I couldn’t believe that it was possible for an educated man to be so naive, especially with what was happening in the country. “So, you have no proof of the things you accuse my father of?”

He took a blank piece of paper out of his pocket and said that it was the type of paper RPF rebels gave to people who donated guns and money. “It was found at your house,” he said, waving it in front of me as if he were holding a smoking gun.

“It’s just a blank piece of paper.”

“But it’s the kind of blank paper that the rebels use.”

I couldn’t stand talking to him anymore. “Well, if that’s the kind of evidence you use to condemn a man, then I can understand why killing comes so easily to people around here.”

The pastor stuffed the little piece of paper back into his pocket and turned to leave.

“Wait,” I called to him. “Do you have a Bible you could lend me? I forgot mine at home.”

He seemed embarrassed—he knew my home was a charred ruin—and agreed to bring me one. I was grateful . . . I needed to cleanse my mind with God’s beautiful words.

The other ladies looked at me as though I’d lost my senses. They thought that I’d needlessly, recklessly challenged the pastor’s patience and authority. Maybe I had, but I didn’t care. I felt obligated to defend my father, and at that moment, the pastor seemed more like a jailer than a savior.

Besides, the fact that Pastor Murinzi felt comfortable speaking ill of Dad was a pretty good indication that he thought our days were numbered. Rwandans are intensely private and secretive people who keep their emotions to themselves—the pastor would never have bared his feelings to me if he thought that I would survive the holocaust and meet him again one day as an equal.

I WAS PRAYING TO RID MYSELF OF MY NEGATIVE ANGER when Pastor Murinzi turned on the radio in his bedroom.

The new president of Rwanda was speaking, and our ears perked up when we heard him say the name of our home province, Kibuye. His voice was exuberant—could it be that the war was over? Would we finally be able to leave the bathroom and go find our families? The six of us looked at each other eagerly, thinking that we were going to hear some good news at last. But our hopes were smashed as we listened in horror.

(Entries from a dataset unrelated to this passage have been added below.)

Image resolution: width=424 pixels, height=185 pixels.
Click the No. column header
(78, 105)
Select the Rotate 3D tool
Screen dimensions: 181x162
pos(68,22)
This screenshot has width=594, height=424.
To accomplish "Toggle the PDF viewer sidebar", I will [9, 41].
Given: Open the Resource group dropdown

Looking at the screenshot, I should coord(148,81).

“I want to personally congratulate the hardworking Hutus of Kibuye for their excellent work,” the president said. “More of our Tutsi enemies have been killed in Kibuye than in any other province.”

I felt sick. Did the world not see the madness that had seized this country? Was no one going to come and help us?

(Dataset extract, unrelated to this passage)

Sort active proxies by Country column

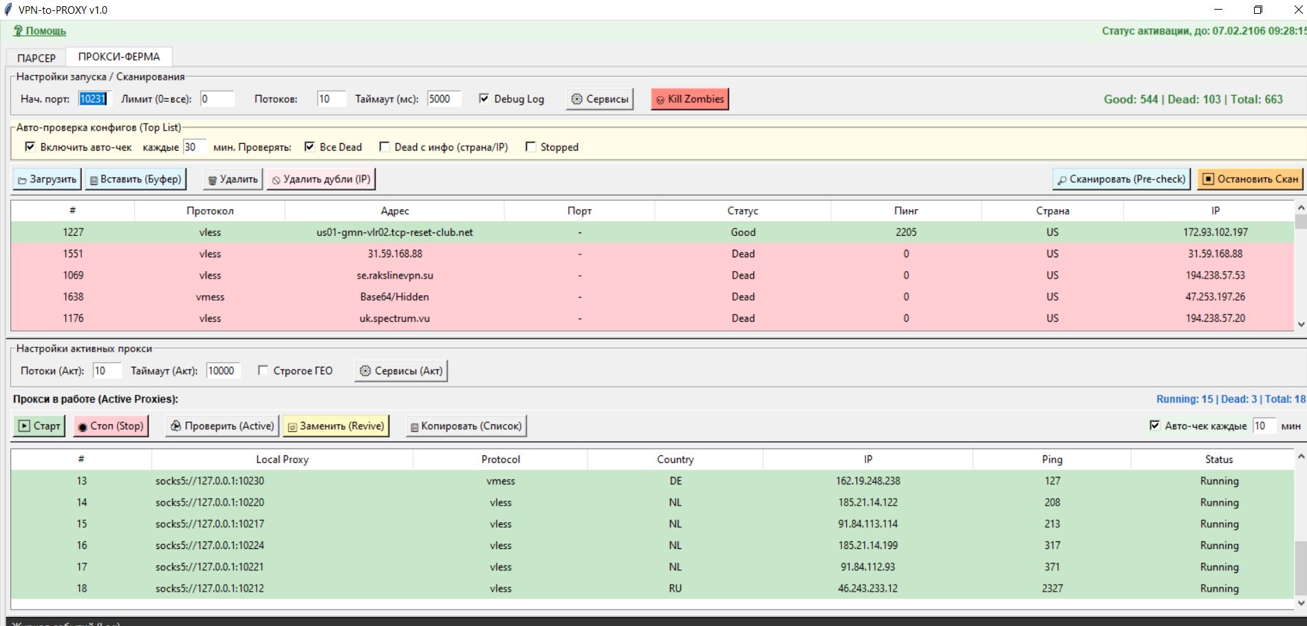[x=675, y=460]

The president was so pleased with the “good work” being done in Kibuye that he promised to send thousands of dollars to buy food and beer so that the killers could celebrate properly: “After you finish the job and all the enemies are dead, we will live in paradise. We will no longer have to compete for jobs with cockroaches. With no little cockroaches, there will be plenty of space for Hutu children in our schools.” It must have been a live broadcast, because we could hear people clapping and cheering.

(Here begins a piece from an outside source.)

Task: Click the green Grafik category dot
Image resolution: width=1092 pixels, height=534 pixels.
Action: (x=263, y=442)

“You have been doing fine work in Kibuye—almost all our enemies are dead. But we must kill them all. Let’s finish the job!”

We looked at each other in despair. Could he really mean that almost
all
the Tutsis in our area were dead? There were more than a quarter million Tutsis in Kibuye . . . how could this be? What about our families? Where were my parents and Vianney and Augustine? Oh, where was my sweet Damascene? I asked God if He was testing me—and once again, I put my hands together to pray. Yet it was difficult to find my quiet place to talk to God while the devil was screaming in my ears.

After the president’s broadcast, we heard voices through the window, one of which belonged to my old friend Janet. She was standing in the yard on the other side of the bathroom wall, and she was talking about me. “Immaculée?” she said. “Nobody has found her yet. I thought that she was a friend of mine, but she was a liar. She just pretended to like me to trick me into feeling safe. She knew that her father was planning to kill my family . . . I really don’t care if they find her and kill her.”

Oh, God, what next?
I wondered.
How could Janet say such things?
I knew that she’d been upset when I saw her last, but I figured that it must be her father’s influence and the stress of the war. But here she was, my oldest and dearest friend, saying that she didn’t care if I lived or died.

Hearing Janet renounce me made me feel so terribly lonely that I desperately needed to talk to a friend. I wished that I were back in my dorm, laughing with Sarah and Clementine, or unburdening my sorrows to them while they held my hands and comforted me.

The devil must have been eavesdropping on my thoughts because no sooner had I heard Janet deny my friendship than another report came across the pastor’s radio—this one announced the death of hundreds of students on my campus. It was a massacre.

“We have scorched the earth in Butare . . . we have killed more than 500 snakes and their Hutu traitor friends at the university,” the announcer bragged.

It pained me to think of all my university friends, many of whom had been close friends since high school. I knew for certain that a lot of them had stayed on campus over the Easter holiday. I thought about all those lovely girls that I’d laughed with, cried with, and prayed with . . . and all the dreams we shared about growing up, falling in love, and having families. We were sure that we’d be friends for life—now their lives were over, extinguished. I prayed that they hadn’t been tortured. Then I realized that I would have been with them if I hadn’t received my father’s beautiful letter pleading with me to come home for the holidays.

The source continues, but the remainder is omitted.